É sempre sobre o amor
Lembro-me do primeiro menino que eu comprei. Um traficante viu a polícia vindo e “dispensou” a arma para o menino guardar. A polícia tomou a arma do menino, deixando-o com uma dívida. Agora ele devia R$ 80 e, evidentemente, não tinha como pagar.
O ano era 2009. Oitenta conto era dinheiro pra caramba e eu também não tinha. Mas pedi para uns amigos e fui lá pagar a dívida. Ao efetuar a transação o traficante me disse:
– Esse menino é seu! Ninguém mais mexe com ele.
Até hoje me pergunto por que cargas d’água eu fiz isso. Não conhecia o menino, não conhecia a família, mas a história me chegou e eu já era responsável pelo que havia escutado.
Uma jovem talentosa, linda, universitária, entra num estado de desorganização mental profunda e, isolada no quarto, espera a morte chegar. Eu não tenho nada com isso, mas a irmã me liga desesperada numa manhã de um dia da semana.
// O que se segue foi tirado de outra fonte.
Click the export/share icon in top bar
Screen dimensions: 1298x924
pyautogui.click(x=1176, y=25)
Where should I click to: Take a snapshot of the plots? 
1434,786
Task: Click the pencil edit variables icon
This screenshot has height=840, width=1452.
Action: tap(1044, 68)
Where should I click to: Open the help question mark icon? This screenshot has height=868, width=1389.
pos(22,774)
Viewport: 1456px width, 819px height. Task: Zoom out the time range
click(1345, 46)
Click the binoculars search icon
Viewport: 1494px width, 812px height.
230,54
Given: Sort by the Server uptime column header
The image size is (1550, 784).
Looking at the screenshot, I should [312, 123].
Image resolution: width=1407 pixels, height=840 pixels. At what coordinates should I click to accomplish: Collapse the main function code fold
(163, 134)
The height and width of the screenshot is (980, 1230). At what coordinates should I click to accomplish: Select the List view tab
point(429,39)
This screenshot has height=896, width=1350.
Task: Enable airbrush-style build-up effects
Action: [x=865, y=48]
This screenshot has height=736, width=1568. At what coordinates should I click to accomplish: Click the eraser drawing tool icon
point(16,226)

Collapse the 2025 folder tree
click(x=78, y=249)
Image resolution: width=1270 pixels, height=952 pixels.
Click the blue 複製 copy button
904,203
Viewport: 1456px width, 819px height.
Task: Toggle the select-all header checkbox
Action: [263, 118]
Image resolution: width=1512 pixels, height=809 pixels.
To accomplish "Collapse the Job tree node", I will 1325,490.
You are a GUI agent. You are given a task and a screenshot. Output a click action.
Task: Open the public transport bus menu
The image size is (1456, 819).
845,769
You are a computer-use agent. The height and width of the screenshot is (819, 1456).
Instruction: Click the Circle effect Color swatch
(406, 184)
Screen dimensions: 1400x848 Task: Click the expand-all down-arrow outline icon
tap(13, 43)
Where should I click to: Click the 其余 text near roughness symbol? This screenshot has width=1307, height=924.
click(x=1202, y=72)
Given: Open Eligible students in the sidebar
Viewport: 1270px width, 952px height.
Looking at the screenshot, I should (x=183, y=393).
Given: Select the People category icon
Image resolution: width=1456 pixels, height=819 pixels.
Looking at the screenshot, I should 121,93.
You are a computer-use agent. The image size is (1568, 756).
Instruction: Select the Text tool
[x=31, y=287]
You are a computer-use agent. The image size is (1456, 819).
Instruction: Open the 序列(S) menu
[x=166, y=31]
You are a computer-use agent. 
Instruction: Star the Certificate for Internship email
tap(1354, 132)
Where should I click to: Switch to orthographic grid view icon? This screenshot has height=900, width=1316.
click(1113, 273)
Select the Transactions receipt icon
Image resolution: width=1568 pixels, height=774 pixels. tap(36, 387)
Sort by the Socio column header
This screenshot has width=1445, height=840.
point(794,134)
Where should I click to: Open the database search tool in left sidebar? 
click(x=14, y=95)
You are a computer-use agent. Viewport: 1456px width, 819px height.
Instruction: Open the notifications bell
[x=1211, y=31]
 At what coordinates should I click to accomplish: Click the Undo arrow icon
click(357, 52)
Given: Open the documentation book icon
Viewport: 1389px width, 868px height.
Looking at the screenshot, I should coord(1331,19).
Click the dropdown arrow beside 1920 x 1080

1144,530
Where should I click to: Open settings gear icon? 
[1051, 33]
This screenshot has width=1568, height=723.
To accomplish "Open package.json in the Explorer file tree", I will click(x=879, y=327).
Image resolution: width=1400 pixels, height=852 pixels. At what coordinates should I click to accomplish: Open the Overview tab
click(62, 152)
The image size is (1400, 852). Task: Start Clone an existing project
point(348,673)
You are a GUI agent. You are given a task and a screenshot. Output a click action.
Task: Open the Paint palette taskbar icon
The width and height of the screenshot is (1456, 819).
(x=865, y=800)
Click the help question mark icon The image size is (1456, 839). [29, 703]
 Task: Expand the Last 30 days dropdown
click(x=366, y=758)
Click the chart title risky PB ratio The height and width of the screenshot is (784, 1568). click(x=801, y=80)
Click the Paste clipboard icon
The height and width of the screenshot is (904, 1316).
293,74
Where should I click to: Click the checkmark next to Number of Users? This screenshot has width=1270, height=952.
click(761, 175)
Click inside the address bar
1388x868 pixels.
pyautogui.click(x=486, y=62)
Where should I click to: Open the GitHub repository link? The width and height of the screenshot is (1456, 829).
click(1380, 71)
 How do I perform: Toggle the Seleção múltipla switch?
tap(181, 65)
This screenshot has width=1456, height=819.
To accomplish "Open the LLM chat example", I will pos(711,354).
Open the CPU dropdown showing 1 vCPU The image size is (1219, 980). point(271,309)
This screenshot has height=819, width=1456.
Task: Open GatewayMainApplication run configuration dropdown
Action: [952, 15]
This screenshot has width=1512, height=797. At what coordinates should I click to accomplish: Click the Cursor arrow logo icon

Falo com cuidado na porta do quarto que não se abre. Depois de muita mediação, a porta se abre, eu entro.
Naquela bagunça interna e externa, abraço aquela mulher com todo amor que eu pudesse transmitir com um gesto. Banho tomado. Alimentada. Cabelos lindos lavados. Ela, com uma força brutal, teimou em viver, buscou ajuda especializada, concluiu o curso superior e se tornou uma artista super talentosa e reconhecida na cidade.
Quando eu estava na função de “coordenador de disciplina”, no sistema socioeducativo, fazia parte ser violento e de preferência ser grandão, musculoso.
Entrei na ala para me apresentar, e os adolescentes começaram a rir de mim. Caçoavam. Como alguém tão franzino ia “botar moral” sem ser violento (e me faltavam tamanho e músculos)? Eu respondi:
– Eu vou entrar na sua mente. Quando você pensar em falar, eu já sei o que você vai dizer. Tenho o instrumento mais forte dessa unidade que é a palavra. Eu vou comandar falando.
Ninguém riu.
Nas minhas noites de plantão, eu ia de cela em cela desejando boa noite e ensinando a escovarem os dentes direito (eu estudava Odonto na UFC durante o dia e trabalhava no sistema durante a noite), contava estórias, fazia orações, tirava dúvidas de matemática e geografia. Falava sobre Manoel de Barros e minha infância impossível no Bom Jardim. E, quando eu falava, a ala inteira silenciava. Respeito você dá. Respeito você recebe.
Conto essas coisas buscando encontrar respostas. Eu podia não me importar. Podia ter seguido meu sonho de ser um cirurgião plástico e ficar rico, mexendo no triângulo da face dos Meirelers, mas escolhi me envolver. Descer no inferno que habita essa cidade. Escolhi andar e comungar com gente que as pessoas julgam indignas de vida e sorrisos. Escolhi me importar com a dor alheia, talvez buscando lenitivo para as minhas próprias dores. Entendi que só vale viver se for sentindo, e eu sinto muito o tempo todo.
Mas foi a irmã da jovem que eu ajudei no relato acima que me deu uma dica sobre a razão de fazer o que eu faço. Ela me disse que é sempre por amor. Não importa a pergunta, a resposta é o amor. É sempre sobre o amor.